Our position is above the district court, but our capability is not greater for resolving such fact-driven issues, Kagan stated in a opinion co-signed by Justices Sonia Sotomayor and Ketanji Brown Jackson.

Kagan added, This court's stay ensures that Texas's redistricting plan, with all its enhanced favoritism, will dictate next year's elections. And it ensures that many Texas residents, unjustly, will be grouped in electoral districts due to their race. And that result, as this court has stated repeatedly, is a breach of the constitution.

Countrywide Redistricting Battle

The ruling comes amid a countrywide fight over the redrawing of electoral maps. Texas is a crucial component in efforts to alter the U.S. House map to bolster a narrow Republican control. Typically, map-drawing takes place after a ten-year survey. Yet the action by Texas Republicans to initiate a brazen mid-cycle redistricting earlier this year set off a wave among other states.

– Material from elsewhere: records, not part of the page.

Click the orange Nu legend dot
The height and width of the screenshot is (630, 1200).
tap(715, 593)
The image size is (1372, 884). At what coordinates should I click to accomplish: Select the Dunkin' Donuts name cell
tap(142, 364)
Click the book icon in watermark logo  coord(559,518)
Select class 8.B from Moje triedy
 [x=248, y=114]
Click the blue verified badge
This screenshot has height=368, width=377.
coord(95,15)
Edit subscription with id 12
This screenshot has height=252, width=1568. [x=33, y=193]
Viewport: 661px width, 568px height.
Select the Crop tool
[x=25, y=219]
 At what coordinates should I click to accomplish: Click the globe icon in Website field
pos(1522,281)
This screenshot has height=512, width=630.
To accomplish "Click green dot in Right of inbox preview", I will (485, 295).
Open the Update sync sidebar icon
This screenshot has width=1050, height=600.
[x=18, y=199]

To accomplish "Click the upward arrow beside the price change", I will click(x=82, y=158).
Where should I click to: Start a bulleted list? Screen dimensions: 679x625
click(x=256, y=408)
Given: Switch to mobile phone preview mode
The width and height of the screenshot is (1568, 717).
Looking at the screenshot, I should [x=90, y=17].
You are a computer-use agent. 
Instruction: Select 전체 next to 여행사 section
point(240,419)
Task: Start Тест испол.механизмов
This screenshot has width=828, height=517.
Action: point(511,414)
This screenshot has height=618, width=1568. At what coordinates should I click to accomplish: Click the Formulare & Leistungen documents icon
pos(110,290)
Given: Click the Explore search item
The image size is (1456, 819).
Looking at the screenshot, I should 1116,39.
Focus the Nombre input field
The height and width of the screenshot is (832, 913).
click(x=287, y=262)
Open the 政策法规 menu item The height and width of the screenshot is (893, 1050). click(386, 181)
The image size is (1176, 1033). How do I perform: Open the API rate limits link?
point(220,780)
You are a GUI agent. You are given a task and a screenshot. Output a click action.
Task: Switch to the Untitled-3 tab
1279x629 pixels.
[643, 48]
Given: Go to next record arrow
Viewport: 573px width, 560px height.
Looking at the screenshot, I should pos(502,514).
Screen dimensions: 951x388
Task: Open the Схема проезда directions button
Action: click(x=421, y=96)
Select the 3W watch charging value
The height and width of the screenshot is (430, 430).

Republicans in states like North Carolina and Missouri have also passed redistricting plans that could add a number of more GOP-friendly seats. Democratic lawmakers, in response, have pushed back with revised boundaries in including California and Virginia, which are intended to balance those projected gains.

Partisan Responses

The Texas top lawyer hailed the High Court's decision. In a comment, he said the order defended Texas's fundamental right to draw a map that guarantees electoral outcomes favorable to the GOP. We are setting the precedent for restoring our country, through each electoral district and individual state, he remarked.

Conversely, Democratic leaders decried the ruling. It is deeply disheartening that the Court has endorsed this severely racially gerrymandered plan from Texas Republicans, said the chair of a major Democratic election organization.

A leading Democratic leader said the court had another time shredded its legitimacy by approving a race-based map. This decision from the Court's far-right bloc proves extremists are willing to rig elections. The Texas map is a discriminatory power grab targeting Black and Latino voters, he concluded.